#### [Direction]
Lay out everything from the start of the records down to and including the line that contains "Click the Pastèque" as a JSON list of strings, one string per line, with blank lines omitted.

#### [Listed records]
%%

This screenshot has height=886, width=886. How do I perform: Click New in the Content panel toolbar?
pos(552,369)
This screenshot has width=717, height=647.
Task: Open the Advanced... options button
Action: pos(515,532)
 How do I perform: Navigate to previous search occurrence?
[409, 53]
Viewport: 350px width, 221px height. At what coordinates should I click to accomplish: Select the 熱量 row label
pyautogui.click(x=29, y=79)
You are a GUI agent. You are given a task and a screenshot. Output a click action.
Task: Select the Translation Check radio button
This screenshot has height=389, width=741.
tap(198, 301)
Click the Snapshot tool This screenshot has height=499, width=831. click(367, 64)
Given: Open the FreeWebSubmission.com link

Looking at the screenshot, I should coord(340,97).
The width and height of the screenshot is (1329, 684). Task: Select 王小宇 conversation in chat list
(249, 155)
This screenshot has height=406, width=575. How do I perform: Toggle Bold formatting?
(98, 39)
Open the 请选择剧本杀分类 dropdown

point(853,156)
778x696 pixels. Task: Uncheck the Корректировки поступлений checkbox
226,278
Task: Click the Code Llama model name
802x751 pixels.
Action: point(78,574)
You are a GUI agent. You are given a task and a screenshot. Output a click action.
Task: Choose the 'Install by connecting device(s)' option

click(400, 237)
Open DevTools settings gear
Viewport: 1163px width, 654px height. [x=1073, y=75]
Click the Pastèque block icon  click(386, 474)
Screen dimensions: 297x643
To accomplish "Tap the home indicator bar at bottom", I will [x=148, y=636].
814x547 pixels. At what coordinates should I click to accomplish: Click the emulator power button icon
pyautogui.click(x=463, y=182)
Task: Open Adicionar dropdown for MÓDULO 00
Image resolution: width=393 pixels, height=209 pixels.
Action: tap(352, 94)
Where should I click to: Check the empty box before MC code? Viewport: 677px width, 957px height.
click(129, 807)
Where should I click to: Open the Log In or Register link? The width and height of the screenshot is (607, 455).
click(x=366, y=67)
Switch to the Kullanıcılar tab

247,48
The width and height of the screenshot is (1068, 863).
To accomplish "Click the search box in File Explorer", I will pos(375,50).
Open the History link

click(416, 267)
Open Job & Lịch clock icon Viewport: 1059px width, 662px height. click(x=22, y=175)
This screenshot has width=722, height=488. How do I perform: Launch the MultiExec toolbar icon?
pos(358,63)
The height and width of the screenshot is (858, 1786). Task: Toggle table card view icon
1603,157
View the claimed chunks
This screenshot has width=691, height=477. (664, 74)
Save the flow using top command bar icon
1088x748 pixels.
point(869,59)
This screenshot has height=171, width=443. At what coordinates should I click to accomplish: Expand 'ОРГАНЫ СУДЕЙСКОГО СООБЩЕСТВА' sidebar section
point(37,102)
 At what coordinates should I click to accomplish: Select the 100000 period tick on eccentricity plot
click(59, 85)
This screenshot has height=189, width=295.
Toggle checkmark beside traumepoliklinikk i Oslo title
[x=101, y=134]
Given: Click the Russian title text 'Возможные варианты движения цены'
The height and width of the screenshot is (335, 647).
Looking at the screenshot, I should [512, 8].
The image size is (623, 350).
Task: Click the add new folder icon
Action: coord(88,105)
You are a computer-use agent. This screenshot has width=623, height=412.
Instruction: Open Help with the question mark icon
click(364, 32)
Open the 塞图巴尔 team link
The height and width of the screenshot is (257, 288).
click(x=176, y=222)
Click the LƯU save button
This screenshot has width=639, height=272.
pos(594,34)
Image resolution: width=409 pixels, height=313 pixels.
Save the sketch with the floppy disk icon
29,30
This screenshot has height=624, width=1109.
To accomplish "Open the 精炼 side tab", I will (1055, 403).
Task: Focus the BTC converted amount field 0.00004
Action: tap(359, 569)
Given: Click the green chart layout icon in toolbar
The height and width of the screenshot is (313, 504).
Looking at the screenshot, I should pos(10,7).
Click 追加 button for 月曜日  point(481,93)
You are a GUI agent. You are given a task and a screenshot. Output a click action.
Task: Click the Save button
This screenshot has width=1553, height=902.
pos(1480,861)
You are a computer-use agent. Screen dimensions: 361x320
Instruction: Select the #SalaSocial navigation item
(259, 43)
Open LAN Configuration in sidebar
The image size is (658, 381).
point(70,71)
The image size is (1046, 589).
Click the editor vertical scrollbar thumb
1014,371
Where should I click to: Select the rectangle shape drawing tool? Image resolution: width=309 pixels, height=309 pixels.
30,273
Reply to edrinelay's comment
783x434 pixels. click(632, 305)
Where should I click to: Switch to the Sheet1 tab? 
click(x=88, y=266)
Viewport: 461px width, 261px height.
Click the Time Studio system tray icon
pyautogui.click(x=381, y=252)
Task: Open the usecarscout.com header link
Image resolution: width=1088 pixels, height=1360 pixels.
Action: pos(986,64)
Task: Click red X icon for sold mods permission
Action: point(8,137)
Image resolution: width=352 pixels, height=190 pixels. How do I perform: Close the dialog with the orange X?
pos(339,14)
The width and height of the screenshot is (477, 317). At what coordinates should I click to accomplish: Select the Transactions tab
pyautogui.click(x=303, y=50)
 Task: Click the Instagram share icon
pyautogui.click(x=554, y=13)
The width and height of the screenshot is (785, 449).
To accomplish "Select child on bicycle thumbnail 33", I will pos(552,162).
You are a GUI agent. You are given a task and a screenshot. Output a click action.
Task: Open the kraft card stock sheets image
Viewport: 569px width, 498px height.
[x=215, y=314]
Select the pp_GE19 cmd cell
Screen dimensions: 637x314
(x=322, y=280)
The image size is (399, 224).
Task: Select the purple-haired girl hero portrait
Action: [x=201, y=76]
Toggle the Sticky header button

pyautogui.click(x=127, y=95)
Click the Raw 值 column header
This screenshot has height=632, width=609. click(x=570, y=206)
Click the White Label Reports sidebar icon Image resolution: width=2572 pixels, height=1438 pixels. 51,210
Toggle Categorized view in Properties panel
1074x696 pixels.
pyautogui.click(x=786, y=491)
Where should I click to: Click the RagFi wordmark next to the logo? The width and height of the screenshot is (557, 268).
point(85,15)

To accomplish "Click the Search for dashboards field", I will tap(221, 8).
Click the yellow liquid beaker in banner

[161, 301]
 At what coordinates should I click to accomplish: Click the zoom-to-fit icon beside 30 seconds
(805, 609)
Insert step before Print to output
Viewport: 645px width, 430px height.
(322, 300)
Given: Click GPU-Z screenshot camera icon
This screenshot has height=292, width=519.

%%

#### [Exercise response]
[
  "This screenshot has height=886, width=886. How do I perform: Click New in the Content panel toolbar?",
  "pos(552,369)",
  "This screenshot has width=717, height=647.",
  "Task: Open the Advanced... options button",
  "Action: pos(515,532)",
  " How do I perform: Navigate to previous search occurrence?",
  "[409, 53]",
  "Viewport: 350px width, 221px height. At what coordinates should I click to accomplish: Select the 熱量 row label",
  "pyautogui.click(x=29, y=79)",
  "You are a GUI agent. You are given a task and a screenshot. Output a click action.",
  "Task: Select the Translation Check radio button",
  "This screenshot has height=389, width=741.",
  "tap(198, 301)",
  "Click the Snapshot tool This screenshot has height=499, width=831. click(367, 64)",
  "Given: Open the FreeWebSubmission.com link",
  "Looking at the screenshot, I should coord(340,97).",
  "The width and height of the screenshot is (1329, 684). Task: Select 王小宇 conversation in chat list",
  "(249, 155)",
  "This screenshot has height=406, width=575. How do I perform: Toggle Bold formatting?",
  "(98, 39)",
  "Open the 请选择剧本杀分类 dropdown",
  "point(853,156)",
  "778x696 pixels. Task: Uncheck the Корректировки поступлений checkbox",
  "226,278",
  "Task: Click the Code Llama model name",
  "802x751 pixels.",
  "Action: point(78,574)",
  "You are a GUI agent. You are given a task and a screenshot. Output a click action.",
  "Task: Choose the 'Install by connecting device(s)' option",
  "click(400, 237)",
  "Open DevTools settings gear",
  "Viewport: 1163px width, 654px height. [x=1073, y=75]",
  "Click the Pastèque block icon  click(386, 474)"
]